• **Listed records**
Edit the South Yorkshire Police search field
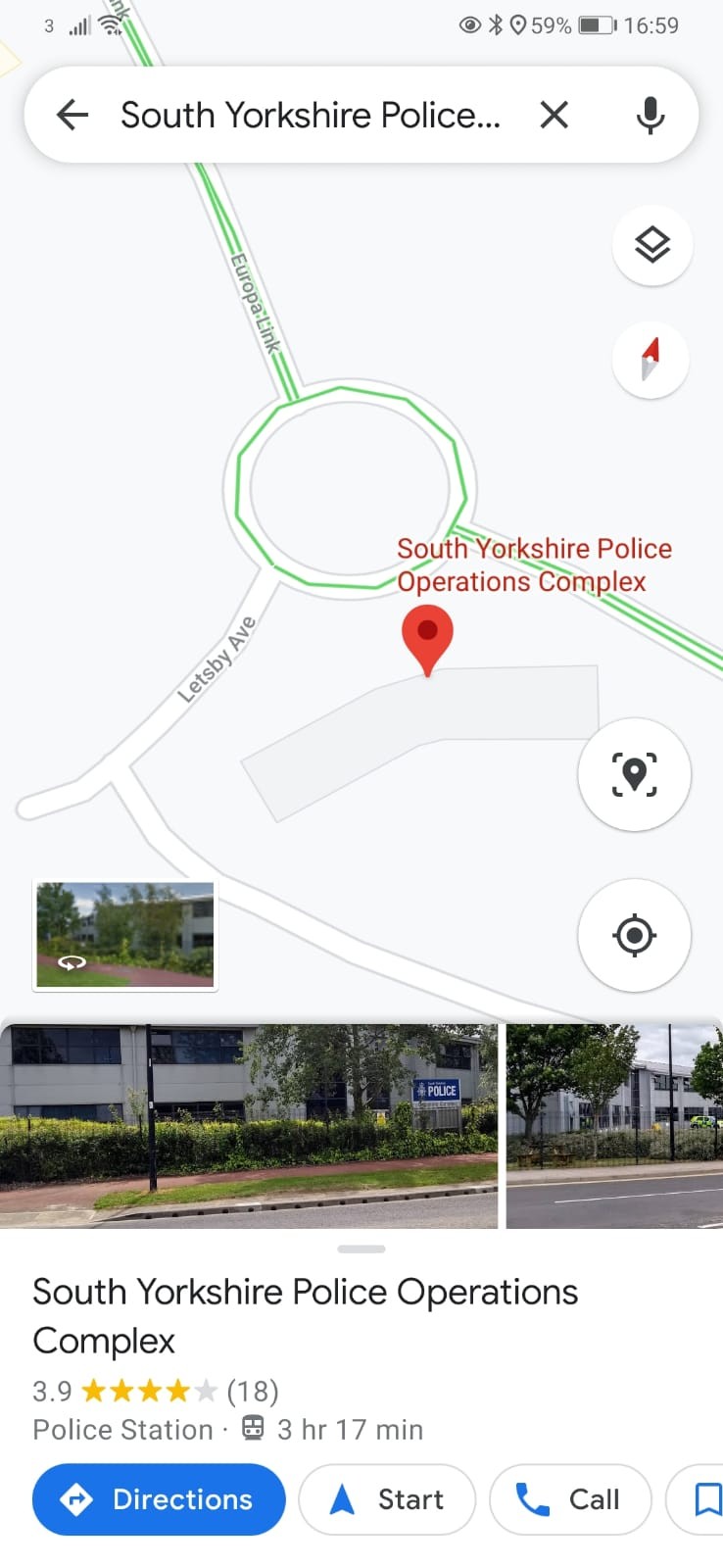This screenshot has width=723, height=1568. 311,116
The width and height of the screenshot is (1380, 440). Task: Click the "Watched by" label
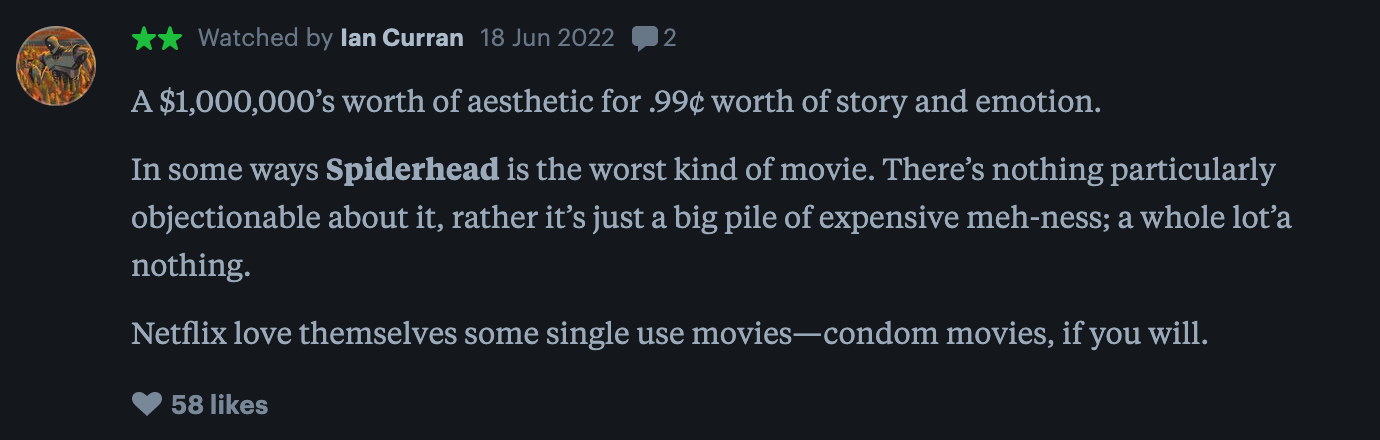265,38
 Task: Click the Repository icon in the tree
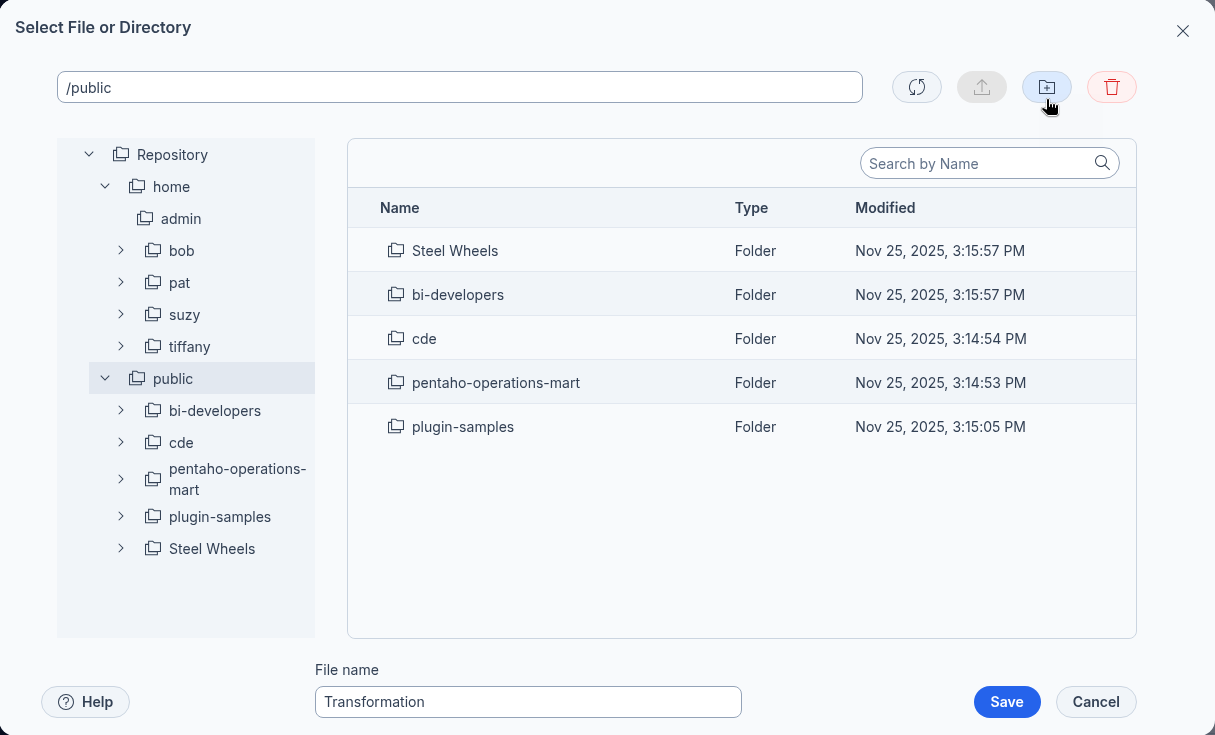tap(121, 155)
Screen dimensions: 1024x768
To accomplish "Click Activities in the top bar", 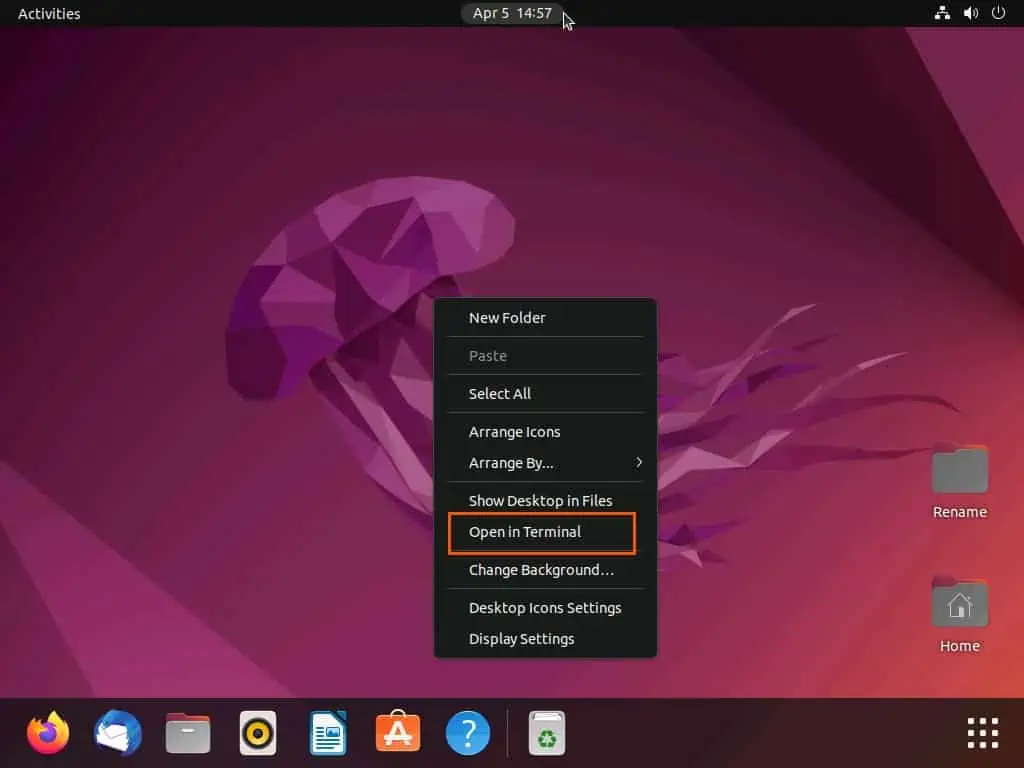I will (x=49, y=14).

• **What the exercise asks**
Tally the lines in the records above that contain the string "Task". Reply with the number only.

• **Correct output**
2